On the Horizon

Reference Rate Reform

In September, the FASB will issue a proposed Accounting Standards Update (ASU) that would make it easier for companies and other organizations to transition contracts and other arrangements to a new reference interest rate.
Currently, trillions of dollars in loans, derivatives, and other financial contracts reference LIBOR.

In the coming years, global capital markets are expected to move away from indexing interest payments to interbank offered rates such as the London Interbank Offered Rate (LIBOR).  Currently, trillions of dollars in loans, derivatives, and other financial contracts reference LIBOR.

With this major transition on the horizon, the FASB undertook a broad project to proactively address accounting issues that could arise as a result.

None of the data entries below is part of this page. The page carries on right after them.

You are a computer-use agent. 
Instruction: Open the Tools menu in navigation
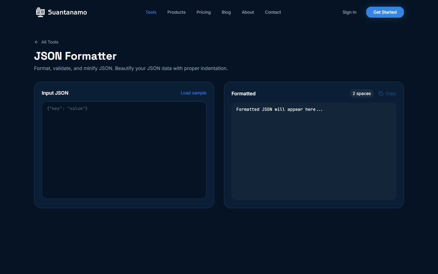click(151, 12)
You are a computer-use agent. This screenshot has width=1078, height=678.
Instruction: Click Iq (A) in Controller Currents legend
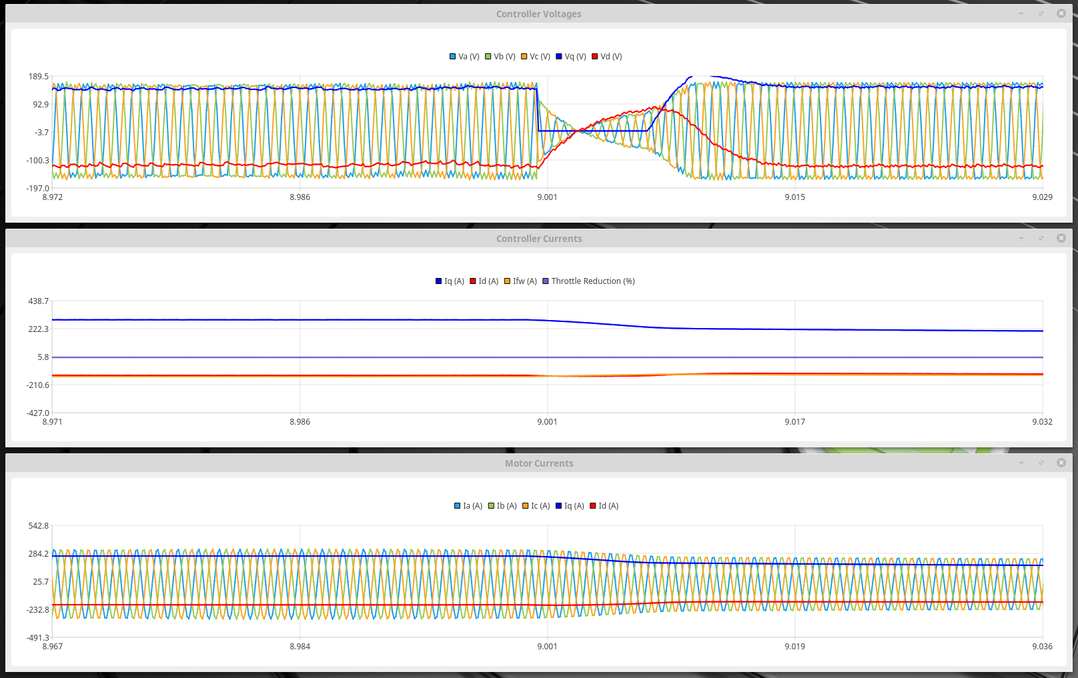click(450, 281)
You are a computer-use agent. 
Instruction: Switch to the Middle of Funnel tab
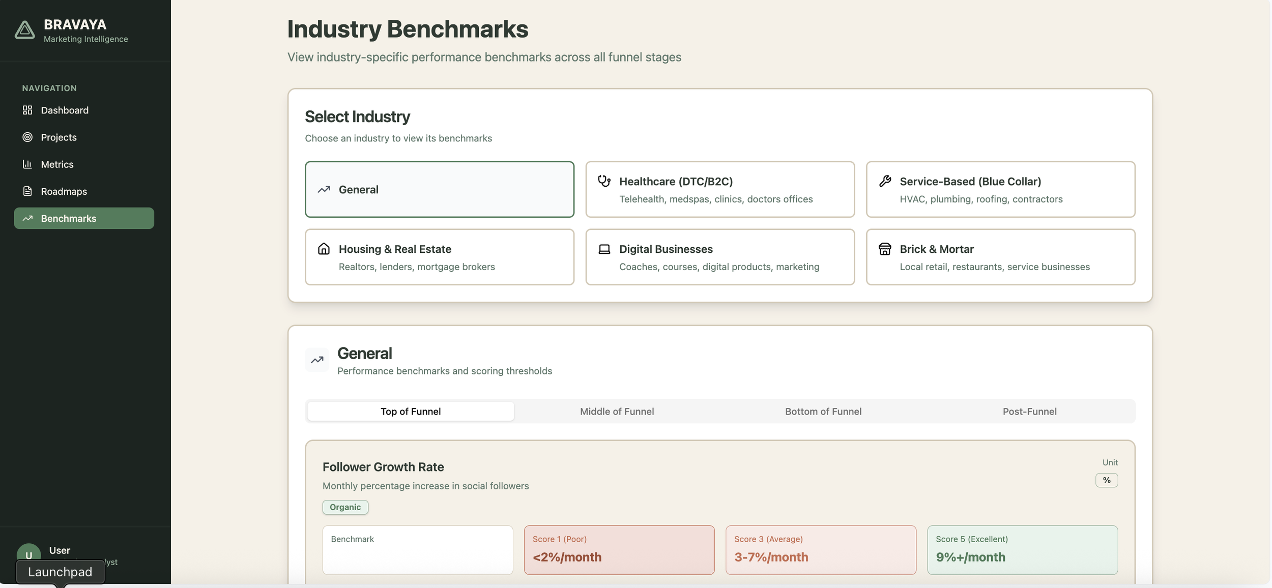click(617, 411)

The proposed ASU would facilitate a smoother transition to a new reference rate in the following areas:
  • Contract Modifications: For a contract that meets certain criteria, a change in that contract’s reference interest rate would be accounted for as a continuation of that contract rather than the creation of a new contract. This decision applies to loans, debt, leases, and other arrangements.
  • Hedge Accounting Relief: A company or other organization would be permitted to preserve its hedge accounting when updating its hedging strategies in response to reference rate reform.
The proposed guidance would be optional. Companies and other organizations that elect to apply the proposed guidance would apply it prospectively—that is, the new guidance could be elected for contract modifications and hedge evaluations occurring after the date a final ASU is issued. The guidance would also be temporary, expiring on January 1, 2023.

Once the proposed ASU is issued, stakeholders will have 30 days to review and comment on it.


Simplifying the Balance Sheet Classification of Debt—Revised Proposal

In September, the FASB plans to issue a revised proposal on balance sheet classification of debt.

In January 2017, the FASB issued its original proposal on the project, which seeks to replace the current, fact-specific guidance with an overarching, cohesive principle for determining whether debt, or other instruments within the scope of the proposal, should be classified as a current or noncurrent liability as of the balance sheet date.

Based on input received from stakeholders—including the Private Company Council—the Board decided to add proposed requirements to preclude the consideration of unused long-term financing arrangements, such as a line of credit, and to allow the consideration of grace periods. The revised proposal will reflect these changes; no significant changes were made to the other aspects of the original 2017 proposal.

The revised proposal will be open for comment for a period of 45 days.